POLYPHAGA Emery, 1886
CUCUJOIDEA Latreille, 1802
PHALACRIDAE Leach, 1815
Shining Flower Beetles
These convex and tiny beetles will soon be found by observing a variety of flowers, and with experience will become familiar and distinctive.
Around the World
This is a large family of more than 650 described species included in 2 subfamilies and about 50 genera. Many more specimens await description and this makes identification of species outside of Europe and North America very difficult. The greatest diversity is in the Old World tropical regions; 122 species in 12 genera occur in North America, 8 in Canada and about 60 in Europe. They appear to be absent from many of the Pacific islands as well as Chile. Only a single species, the invasive Phalacrus uniformis (Blackburn, 1980), is known from New Zealand. The species are morphologically well-defined and, despite their small size, soon become very distinctive. The vast majority are <4mm in length while a few tropical species just exceed 5mm. Most are rather drab coloured although there are exceptions e.g. members of the Nearctic genus Acylomus Sharp, 1888 have a pattern of pale macula and resemble certain Coccinellids. Many species are metallic. The subfamily Phaenocephalinae Matthews, 1899, originally classed as a separate family, contains only two species of Phaenocephalus Wollaston, 1873 occurring in Japan and Vietnam. In appearance they are typical of the family but here the tarsi are four segmented. The remaining species of the family are included within the Phalacrinae Leach, 1815.

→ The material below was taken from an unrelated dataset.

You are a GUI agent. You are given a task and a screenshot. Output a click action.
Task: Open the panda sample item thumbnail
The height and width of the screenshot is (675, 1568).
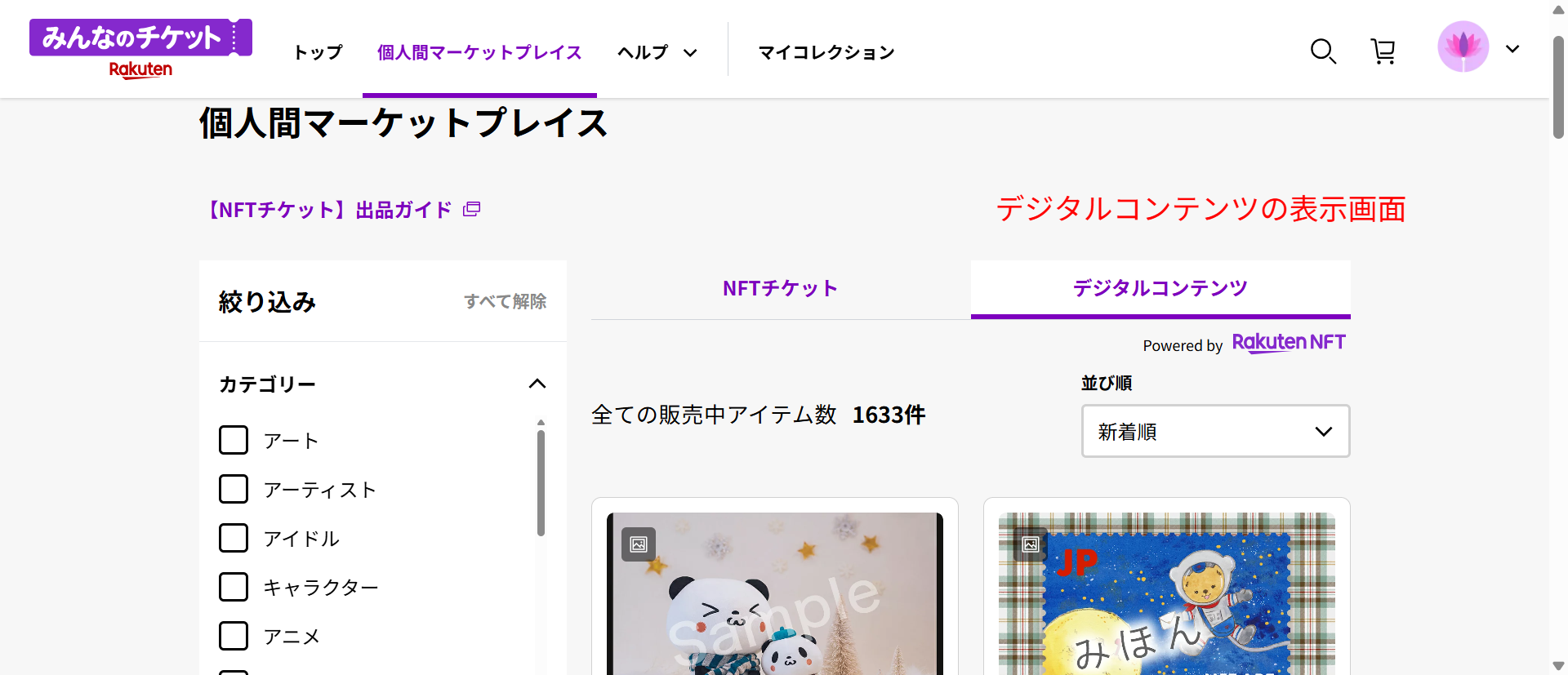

They are convex and oval or broadly elongate with the pronotum and elytra broadest at the base and the underside flat. The front coxae are large and round or oval, the middle coxae separated by a broad and rounded mesosternal process and the hind coxae transverse and almost continuous. The front coxal cavities are open at the base. Most are glabrous and shiny with the upper surface variously punctured and microsculptured although this tends to be weak or only poorly developed. The head is usually transverse and retracted into the thorax at least to
Olibrus corticalis larva
some degree, with eyes that are weakly convex and usually follow the outline, the temples generally well-developed but usually mostly hidden. The antennae are usually long with the two basal segments enlarged and the three terminal segments form an elongate and flattened club, the morphology of which is often useful in identification. They are inserted into cavities in front of the eyes. In outline the pronotum and elytra usually form a continuous curve, both are very convex and lack any explanate margins. The elytra bear various incomplete striae, generally only one or two near the suture towards the apex, and there may be traces of others. It seems that most species are fully winged. The legs are short and robust with the tibiae generally bearing many small spines. Tarsi usually 5-5-5; segments two and three lobed, four tiny and the terminal segment long. Claws smooth but toothed at the base.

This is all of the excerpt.